→ Assignment
Take the line that contains "Given: Close the" and each one after it through the last line below, and retype them exactly. Leave out the pictures.

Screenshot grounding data
###
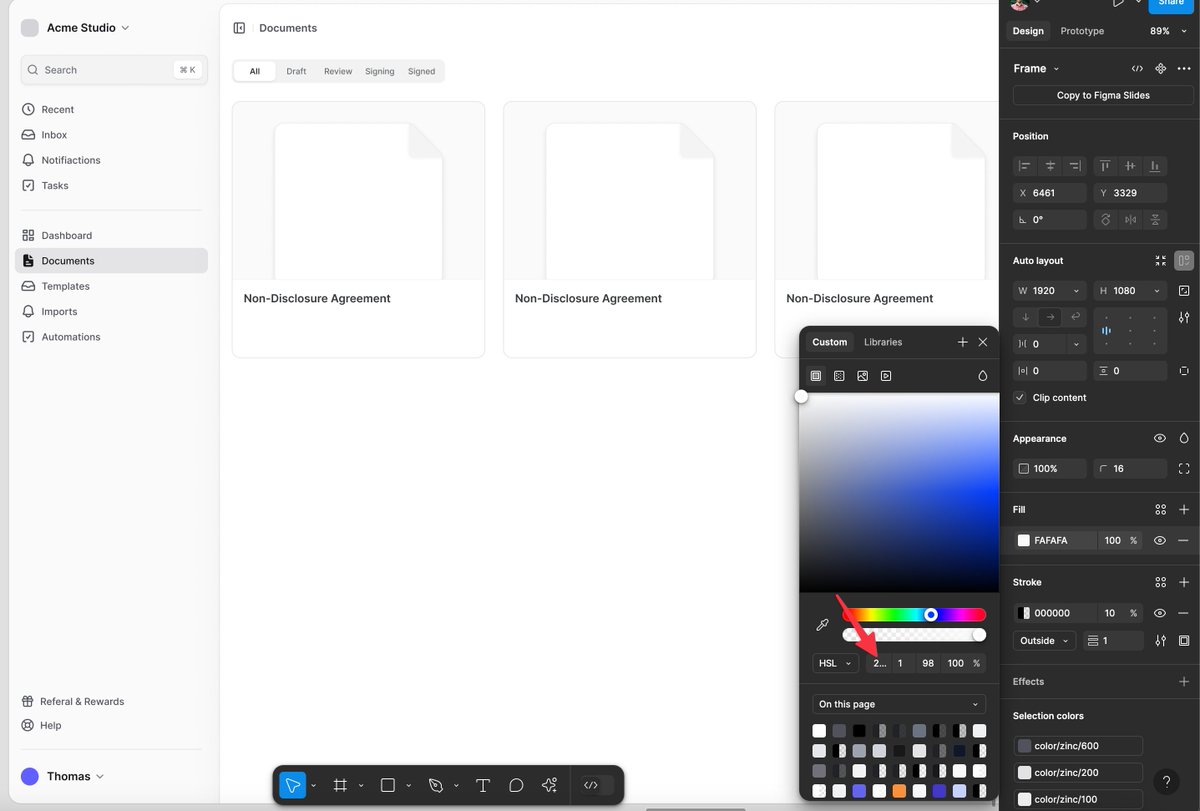This screenshot has width=1200, height=811.
Task: Expand the On this page swatch dropdown
Action: coord(898,704)
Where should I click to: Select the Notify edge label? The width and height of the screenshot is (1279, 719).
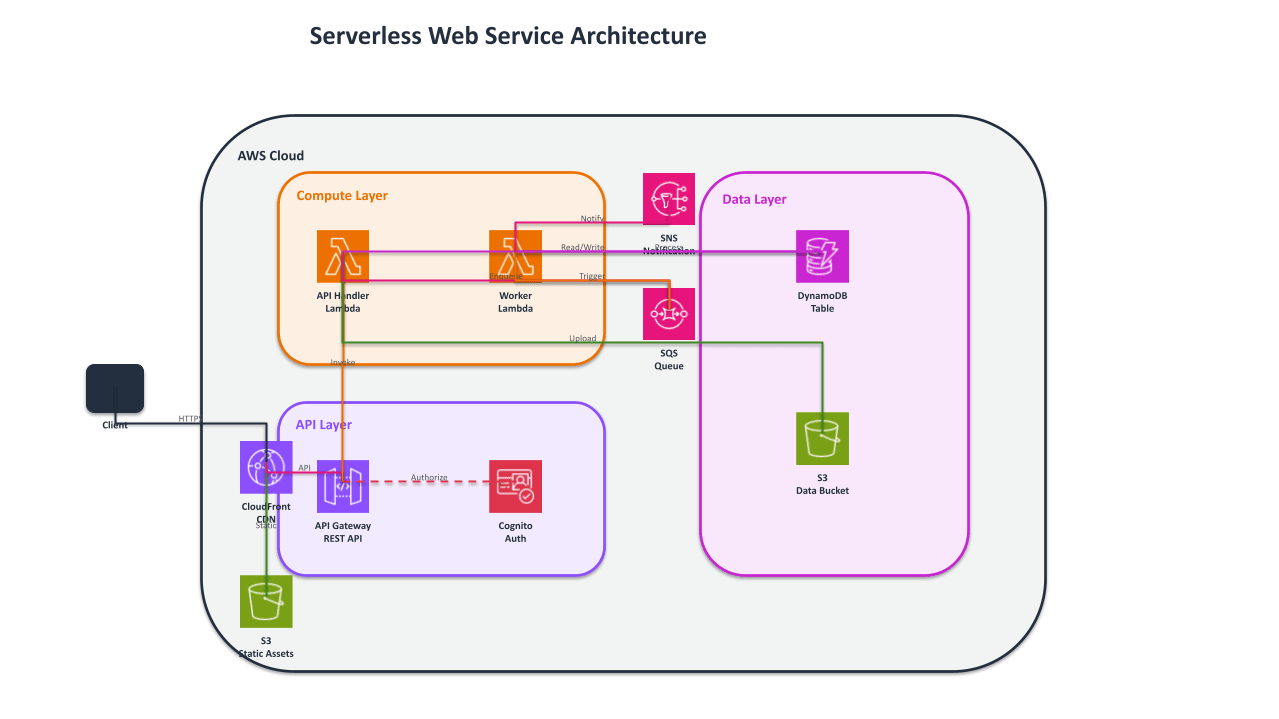[x=592, y=217]
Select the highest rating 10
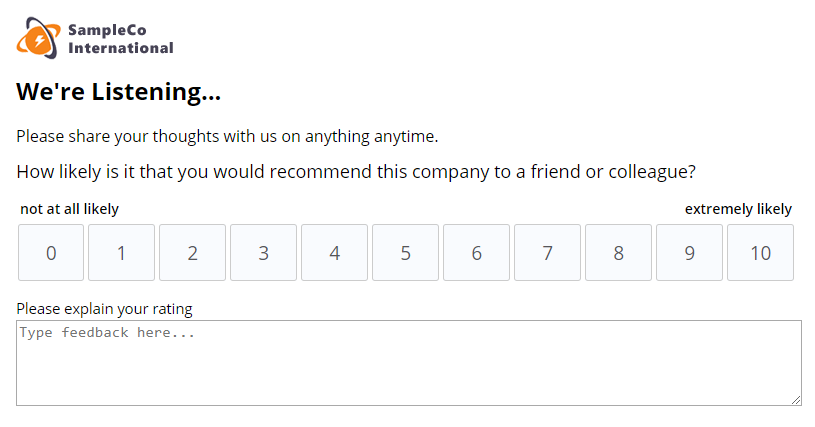Screen dimensions: 815x427 tap(761, 253)
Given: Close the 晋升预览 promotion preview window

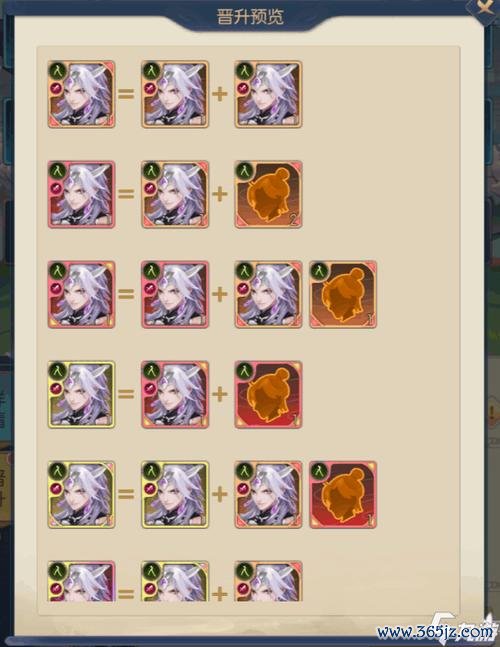Looking at the screenshot, I should coord(483,8).
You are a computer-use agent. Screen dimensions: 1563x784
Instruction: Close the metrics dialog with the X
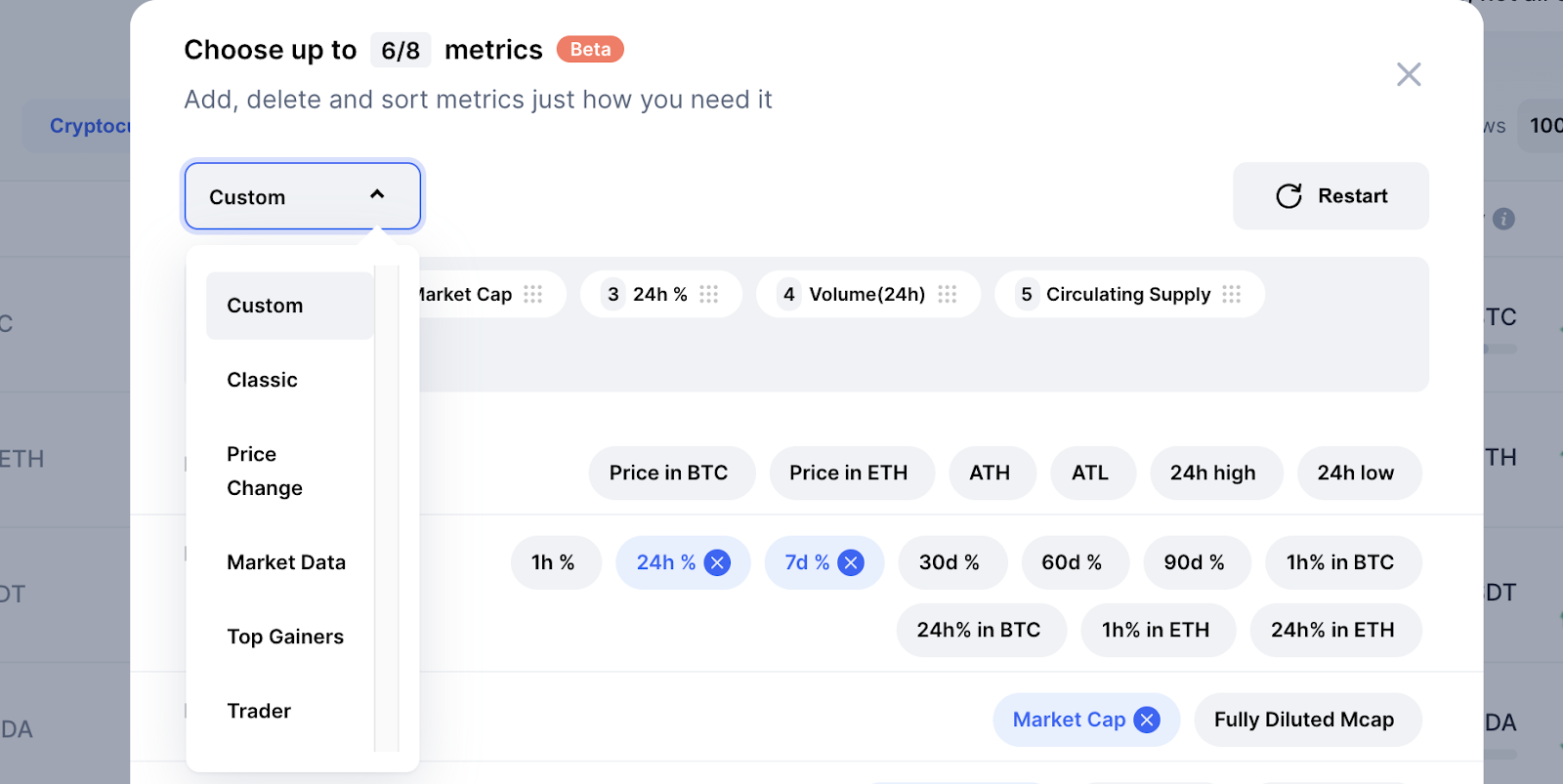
###
→ Problem solution
Given: Close the 晋升预览 promotion preview window

Looking at the screenshot, I should coord(483,8).
You are a computer-use agent. Screen dimensions: 1563x784
Instruction: Close the metrics dialog with the X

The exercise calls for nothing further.